═══ Records for the exercise
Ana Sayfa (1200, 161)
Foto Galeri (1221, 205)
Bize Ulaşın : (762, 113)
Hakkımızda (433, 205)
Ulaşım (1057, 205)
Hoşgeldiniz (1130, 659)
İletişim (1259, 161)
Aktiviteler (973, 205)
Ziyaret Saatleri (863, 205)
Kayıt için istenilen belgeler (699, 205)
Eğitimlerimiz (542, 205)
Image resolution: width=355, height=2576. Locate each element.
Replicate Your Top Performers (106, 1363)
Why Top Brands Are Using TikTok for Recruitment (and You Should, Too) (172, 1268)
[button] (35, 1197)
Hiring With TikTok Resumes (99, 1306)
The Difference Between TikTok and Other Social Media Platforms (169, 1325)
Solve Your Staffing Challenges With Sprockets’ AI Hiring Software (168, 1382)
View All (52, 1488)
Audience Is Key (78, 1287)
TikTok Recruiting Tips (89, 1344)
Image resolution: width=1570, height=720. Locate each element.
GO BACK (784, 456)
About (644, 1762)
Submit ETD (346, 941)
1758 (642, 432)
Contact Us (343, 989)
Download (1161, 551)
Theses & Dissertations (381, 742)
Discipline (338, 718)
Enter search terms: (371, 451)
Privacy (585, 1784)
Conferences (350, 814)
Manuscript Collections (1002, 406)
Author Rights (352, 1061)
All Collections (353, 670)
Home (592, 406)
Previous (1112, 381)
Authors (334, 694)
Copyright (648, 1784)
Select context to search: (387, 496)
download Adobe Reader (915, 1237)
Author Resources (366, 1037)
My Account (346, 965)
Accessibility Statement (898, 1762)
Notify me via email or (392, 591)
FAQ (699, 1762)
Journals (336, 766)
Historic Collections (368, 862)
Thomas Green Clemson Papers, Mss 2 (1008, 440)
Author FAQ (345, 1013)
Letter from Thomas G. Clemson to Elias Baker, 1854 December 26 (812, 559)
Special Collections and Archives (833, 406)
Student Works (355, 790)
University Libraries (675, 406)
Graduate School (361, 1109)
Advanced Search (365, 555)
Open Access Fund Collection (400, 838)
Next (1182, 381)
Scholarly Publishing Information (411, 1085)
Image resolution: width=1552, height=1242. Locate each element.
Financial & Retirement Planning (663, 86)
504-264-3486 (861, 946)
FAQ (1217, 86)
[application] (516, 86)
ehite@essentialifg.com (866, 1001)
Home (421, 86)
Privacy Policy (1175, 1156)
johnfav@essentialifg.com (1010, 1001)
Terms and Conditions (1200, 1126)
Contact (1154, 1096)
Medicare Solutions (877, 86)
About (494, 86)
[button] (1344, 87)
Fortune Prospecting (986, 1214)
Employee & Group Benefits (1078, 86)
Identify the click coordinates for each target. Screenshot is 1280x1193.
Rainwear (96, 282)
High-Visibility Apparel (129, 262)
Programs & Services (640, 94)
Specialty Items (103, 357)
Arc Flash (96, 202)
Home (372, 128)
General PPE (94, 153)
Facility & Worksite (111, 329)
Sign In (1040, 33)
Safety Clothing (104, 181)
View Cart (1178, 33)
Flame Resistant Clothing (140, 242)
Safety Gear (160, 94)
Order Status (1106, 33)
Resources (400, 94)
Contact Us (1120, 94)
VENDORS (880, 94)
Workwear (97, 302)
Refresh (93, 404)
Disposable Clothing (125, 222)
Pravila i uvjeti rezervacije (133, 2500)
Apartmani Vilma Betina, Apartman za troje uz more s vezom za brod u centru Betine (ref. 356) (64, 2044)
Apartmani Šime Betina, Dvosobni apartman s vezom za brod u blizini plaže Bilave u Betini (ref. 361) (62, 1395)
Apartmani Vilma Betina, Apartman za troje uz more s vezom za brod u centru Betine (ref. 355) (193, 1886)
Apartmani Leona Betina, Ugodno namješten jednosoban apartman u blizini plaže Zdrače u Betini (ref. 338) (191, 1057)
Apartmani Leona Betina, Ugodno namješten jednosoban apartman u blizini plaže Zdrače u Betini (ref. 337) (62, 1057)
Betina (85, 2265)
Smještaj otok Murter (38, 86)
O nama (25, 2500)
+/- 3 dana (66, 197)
══════
Short problem: Reproduce every line of the material above verbatim, keeping the original order.

Exercise result:
Ana Sayfa (1200, 161)
Foto Galeri (1221, 205)
Bize Ulaşın : (762, 113)
Hakkımızda (433, 205)
Ulaşım (1057, 205)
Hoşgeldiniz (1130, 659)
İletişim (1259, 161)
Aktiviteler (973, 205)
Ziyaret Saatleri (863, 205)
Kayıt için istenilen belgeler (699, 205)
Eğitimlerimiz (542, 205)
Image resolution: width=355, height=2576. Locate each element.
Replicate Your Top Performers (106, 1363)
Why Top Brands Are Using TikTok for Recruitment (and You Should, Too) (172, 1268)
[button] (35, 1197)
Hiring With TikTok Resumes (99, 1306)
The Difference Between TikTok and Other Social Media Platforms (169, 1325)
Solve Your Staffing Challenges With Sprockets’ AI Hiring Software (168, 1382)
View All (52, 1488)
Audience Is Key (78, 1287)
TikTok Recruiting Tips (89, 1344)
Image resolution: width=1570, height=720. Locate each element.
GO BACK (784, 456)
About (644, 1762)
Submit ETD (346, 941)
1758 (642, 432)
Contact Us (343, 989)
Download (1161, 551)
Theses & Dissertations (381, 742)
Discipline (338, 718)
Enter search terms: (371, 451)
Privacy (585, 1784)
Conferences (350, 814)
Manuscript Collections (1002, 406)
Author Rights (352, 1061)
All Collections (353, 670)
Home (592, 406)
Previous (1112, 381)
Authors (334, 694)
Copyright (648, 1784)
Select context to search: (387, 496)
download Adobe Reader (915, 1237)
Author Resources (366, 1037)
My Account (346, 965)
Accessibility Statement (898, 1762)
Notify me via email or (392, 591)
FAQ (699, 1762)
Journals (336, 766)
Historic Collections (368, 862)
Thomas Green Clemson Papers, Mss 2 (1008, 440)
Author FAQ (345, 1013)
Letter from Thomas G. Clemson to Elias Baker, 1854 December 26 (812, 559)
Special Collections and Archives (833, 406)
Student Works (355, 790)
University Libraries (675, 406)
Graduate School (361, 1109)
Advanced Search (365, 555)
Open Access Fund Collection (400, 838)
Next (1182, 381)
Scholarly Publishing Information (411, 1085)
Image resolution: width=1552, height=1242. Locate each element.
Financial & Retirement Planning (663, 86)
504-264-3486 (861, 946)
FAQ (1217, 86)
[application] (516, 86)
ehite@essentialifg.com (866, 1001)
Home (421, 86)
Privacy Policy (1175, 1156)
johnfav@essentialifg.com (1010, 1001)
Terms and Conditions (1200, 1126)
Contact (1154, 1096)
Medicare Solutions (877, 86)
About (494, 86)
[button] (1344, 87)
Fortune Prospecting (986, 1214)
Employee & Group Benefits (1078, 86)
Identify the click coordinates for each target. Screenshot is 1280x1193.
Rainwear (96, 282)
High-Visibility Apparel (129, 262)
Programs & Services (640, 94)
Specialty Items (103, 357)
Arc Flash (96, 202)
Home (372, 128)
General PPE (94, 153)
Facility & Worksite (111, 329)
Sign In (1040, 33)
Safety Clothing (104, 181)
View Cart (1178, 33)
Flame Resistant Clothing (140, 242)
Safety Gear (160, 94)
Order Status (1106, 33)
Resources (400, 94)
Contact Us (1120, 94)
VENDORS (880, 94)
Workwear (97, 302)
Refresh (93, 404)
Disposable Clothing (125, 222)
Pravila i uvjeti rezervacije (133, 2500)
Apartmani Vilma Betina, Apartman za troje uz more s vezom za brod u centru Betine (ref. 356) (64, 2044)
Apartmani Šime Betina, Dvosobni apartman s vezom za brod u blizini plaže Bilave u Betini (ref. 361) (62, 1395)
Apartmani Vilma Betina, Apartman za troje uz more s vezom za brod u centru Betine (ref. 355) (193, 1886)
Apartmani Leona Betina, Ugodno namješten jednosoban apartman u blizini plaže Zdrače u Betini (ref. 338) (191, 1057)
Apartmani Leona Betina, Ugodno namješten jednosoban apartman u blizini plaže Zdrače u Betini (ref. 337) (62, 1057)
Betina (85, 2265)
Smještaj otok Murter (38, 86)
O nama (25, 2500)
+/- 3 dana (66, 197)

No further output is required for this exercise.